沖縄を「日本の都道府県の一つ」として客観視すれば見えてくる異常さ
「安倍首相は日本を取り戻すとおっしゃっておりますが、この中に沖縄は入っているのでしょうか。沖縄が日本に甘えているのでしょうか、日本が沖縄に甘えているのでしょうか」
この翁長氏の問いかけに応えるためにも、まずは沖縄を素直に「日本の都道府県の一つ」として見てみよう。これは沖縄の基地問題等をいったん忘れろというのではない。むしろ、沖縄を宮城や千葉や兵庫や岡山や福岡と変わらぬものだとして素直な目で見てみれば、いかに沖縄が置かれた状況が異様であるかがわかるからだ。そう沖縄をとらえ直せば、他の都道府県では考えられないことを、沖縄が中央から押しつけられていることが改めて実感できるだろう。

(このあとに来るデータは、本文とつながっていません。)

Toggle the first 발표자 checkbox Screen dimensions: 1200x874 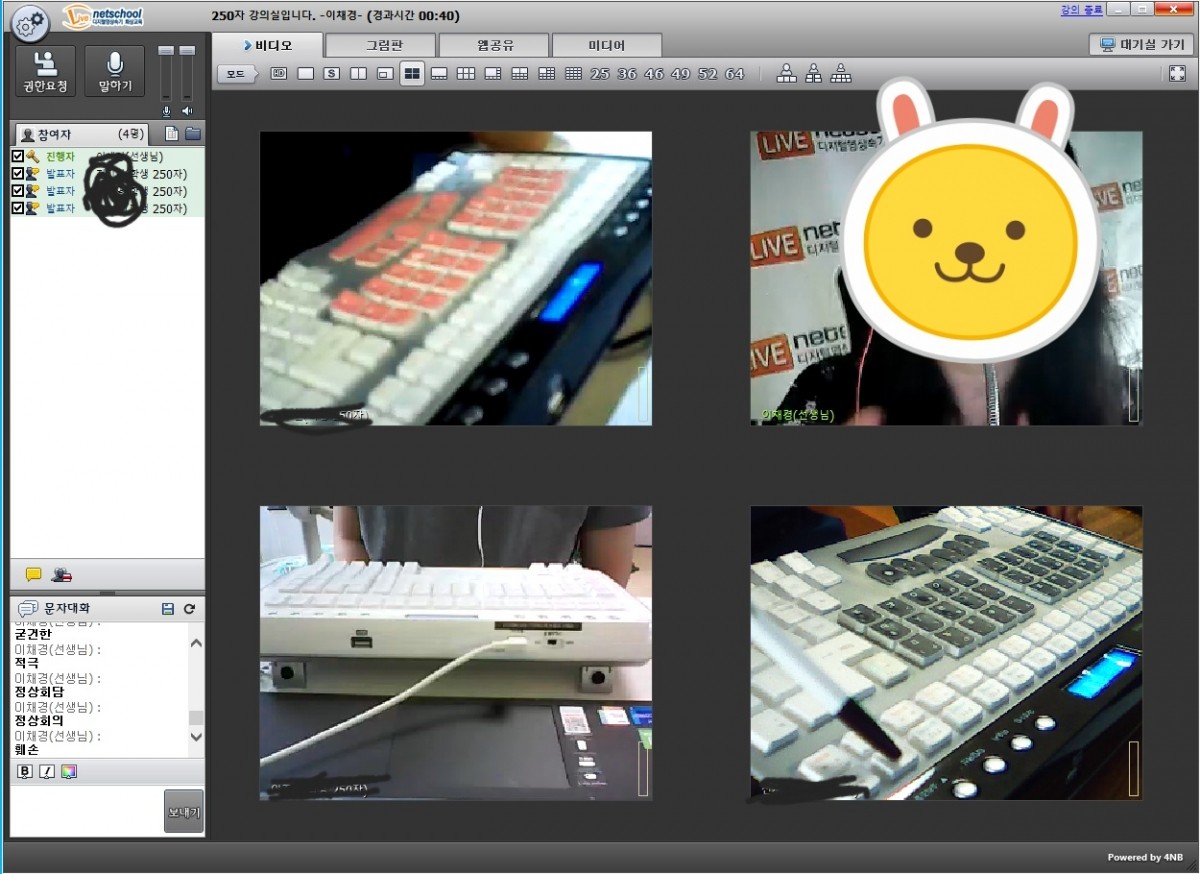(18, 174)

その上で、沖縄の人々が沖縄の人々の手で出した判断を素直に受け入れようではないか。そして私のような沖縄の外の人間は、沖縄の人たちが結論を出す議論の土俵を整備することに努めよう。
ただ冷静に「日本の一部」として見つめ直し、今度の知事選もあえて「普通の知事選」だと認識し直せば、逆説的に沖縄の異常さが理解できる。そしてその時、「沖縄に不都合を押しつけるもの」の正体も同時にわかるはずだ。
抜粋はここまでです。